Accordingly, the respondent prayed for the following reliefs:(a)The outstanding sum of Kshs. 7,937,868/=.(b)Quantified losses of Kshs. 1,519,538/=.(c)General damages for breach of contract.(d)Accrued interest at court rates from the completion date.(e)Costs and interest.
The appellant resisted the claim vide its Defence dated 7th May 2018. It conceded that it entered into a contract on the 10th August 2015 for valuable consideration of Kshs. 22,690,064/=, but denied that the value of the executed works by the respondent amounted to Kshs. 38,121,057/=, and therefore in excess of the contractual sum of Kshs. 22,690,064/=. The appellant further pleaded that, even if the valuation by Nyange & Associates, QS, was accurate, no such variation of contract was approved or communicated in writing in terms of Paragraph 5 of the Contract. Accordingly, the appellant denied that it owed the respondent Kshs. 7,937,868/= as alleged or at all and added that, if the respondent took any loan, it was not privy thereto; and the loan must have been taken with the full knowledge of the consequences of default. To this end, the appellant pleaded the maxim volenti non fit injuria. Thus, the appellant prayed for the dismissal of the respondent’s suit with costs.
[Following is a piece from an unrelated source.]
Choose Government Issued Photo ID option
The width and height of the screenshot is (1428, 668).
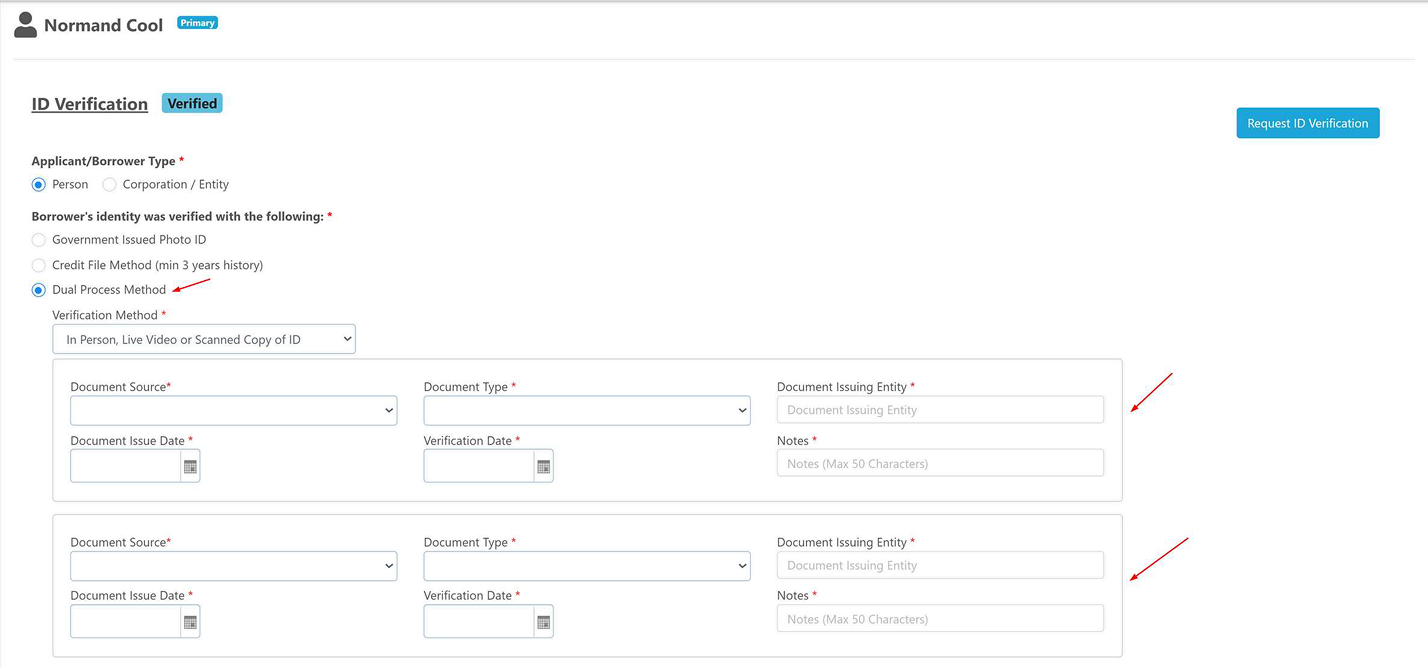point(39,240)
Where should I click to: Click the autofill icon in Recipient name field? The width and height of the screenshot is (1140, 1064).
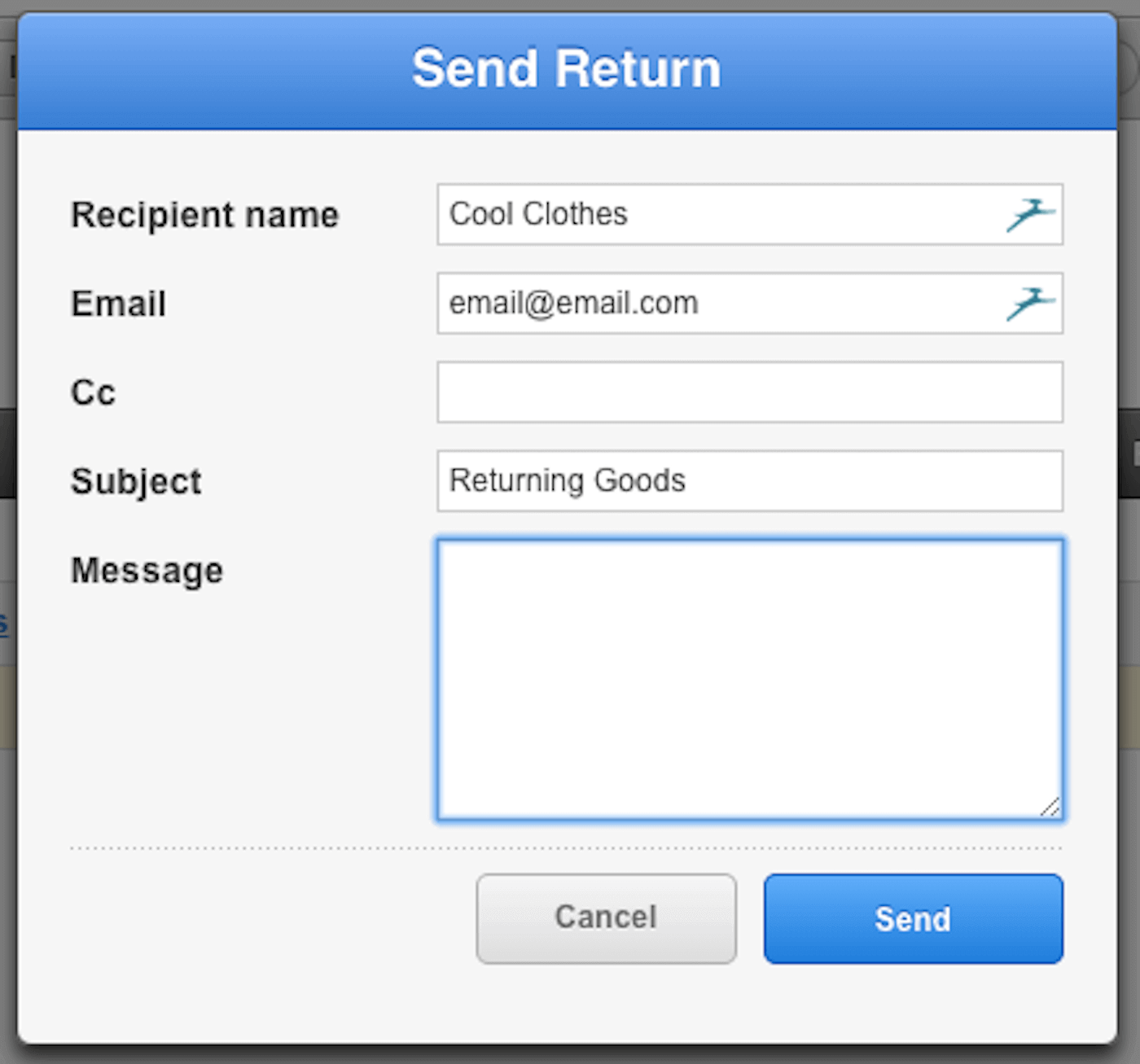click(x=1030, y=215)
The appellant thereafter amended its Defence and introduced a Counterclaim & Set-Off at paragraphs 15 to 21 thereof, contending that, in gross breach of the terms of their contract dated 10th August 2015, the respondent failed to complete the construction of the Storm Water Disposal Drainage at Ukunda in the time and manner agreed in the contract; and that as a result of the breach, the appellant is likely to suffer loss and damage when it rains because of flooding. Accordingly, the appellant prayed for an order of specific performance or set-off against the sum of Kshs. 22,690,064/= that the respondent seeks against it, together with costs.
Upon hearing the parties, the learned magistrate found in favour of the respondent in the sum of Kshs. 7,937,868.43, being the composite sum of the retention fee of Kshs. 2,269,007.24 withheld by the appellant on account of the defects liability clause as well as Kshs. 5,668,862/= being the value of the extra works executed by the respondent by way of variation. The learned magistrate declined to grant general damages for breach of contract, taking the view that the contract was “largely amorphous”. He nevertheless granted the respondent interest at court rates from date of filing suit as well as costs of the suit.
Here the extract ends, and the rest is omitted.